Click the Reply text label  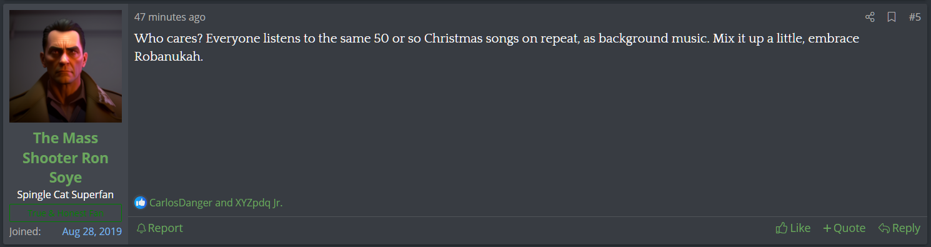pyautogui.click(x=906, y=228)
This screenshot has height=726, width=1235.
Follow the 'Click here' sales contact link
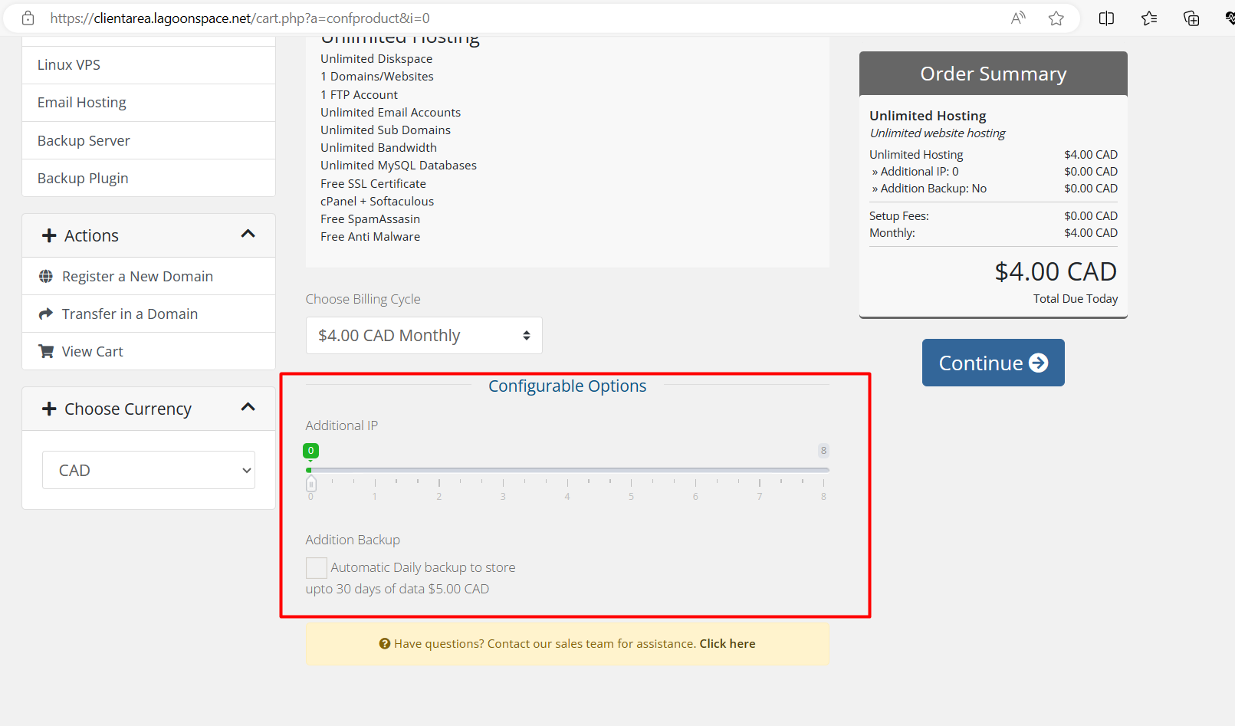tap(727, 644)
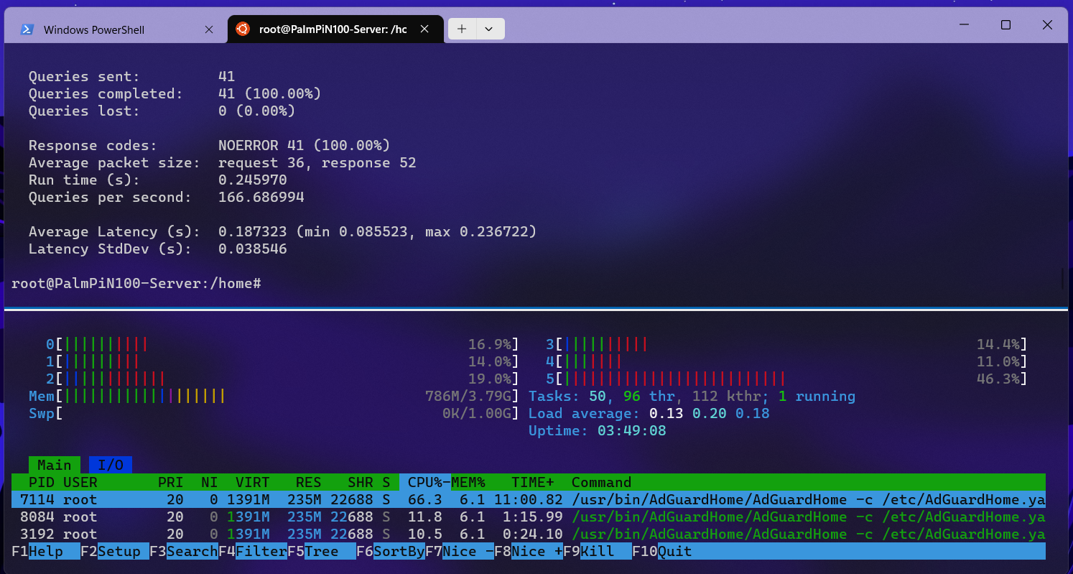Close the root@PalmPiN100-Server tab
Screen dimensions: 1073x574
(x=424, y=29)
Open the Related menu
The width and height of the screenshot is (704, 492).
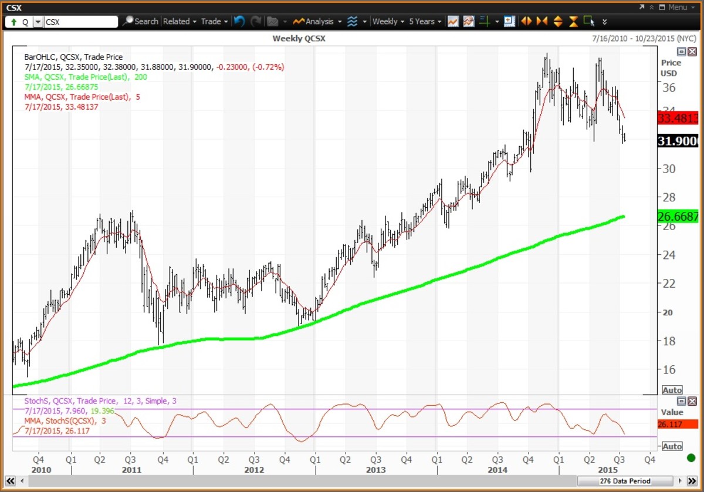click(180, 21)
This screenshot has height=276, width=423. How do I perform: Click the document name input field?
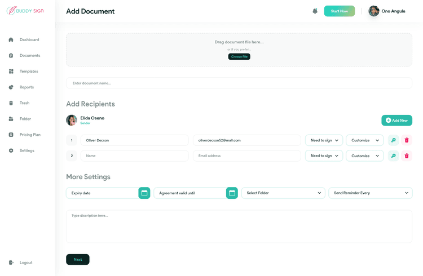tap(239, 83)
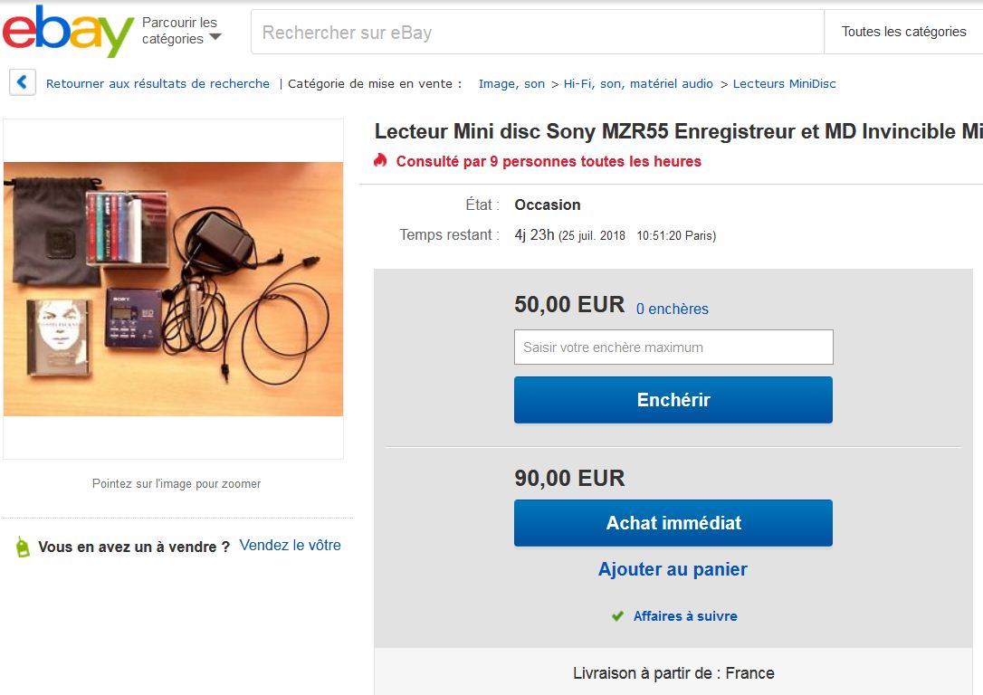Click the blue back arrow icon
The width and height of the screenshot is (983, 695).
coord(23,82)
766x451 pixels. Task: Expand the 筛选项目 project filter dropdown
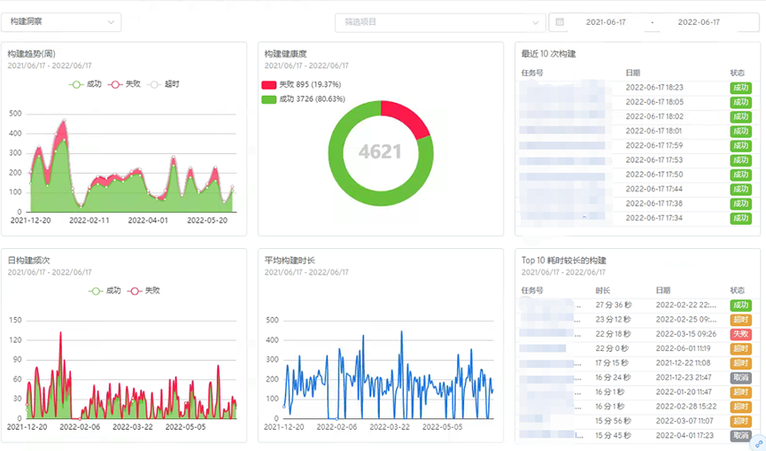coord(439,22)
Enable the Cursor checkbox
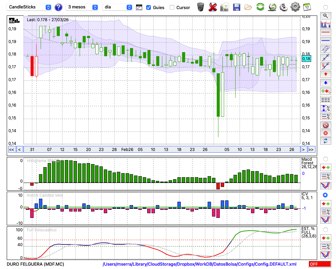This screenshot has width=336, height=269. pos(172,7)
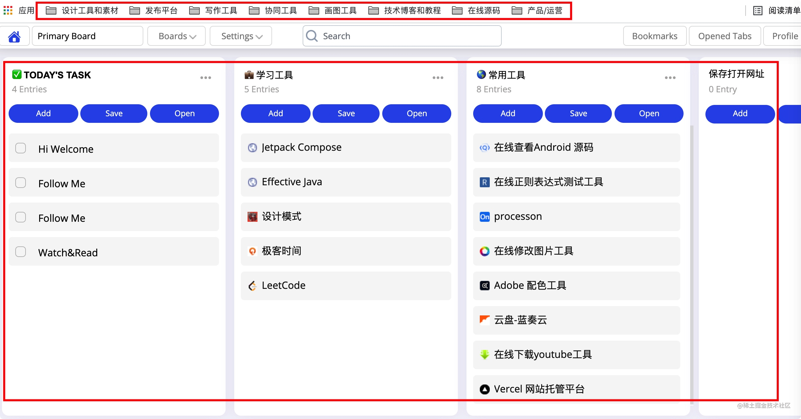Click the 常用工具 column scrollbar
The width and height of the screenshot is (801, 419).
click(692, 266)
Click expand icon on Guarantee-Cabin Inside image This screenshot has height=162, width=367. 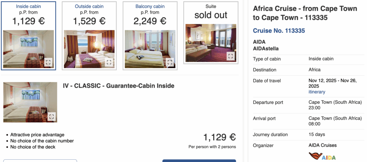[x=51, y=117]
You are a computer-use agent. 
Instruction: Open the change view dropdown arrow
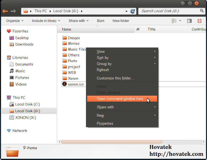pos(180,21)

# # #

> [TASK TO CARRY OUT] Reproduce the lines of the records from the one containing "766x451 pixels. Task: Expand" to the one containing "click(692, 266)", including both. Omit the pictures from your copy.

> [ANSWER TO THIS TASK]
766x451 pixels. Task: Expand the 筛选项目 project filter dropdown
coord(439,22)
Enable the Cursor checkbox
This screenshot has width=336, height=269. pos(172,7)
Click the 常用工具 column scrollbar
The width and height of the screenshot is (801, 419).
click(692, 266)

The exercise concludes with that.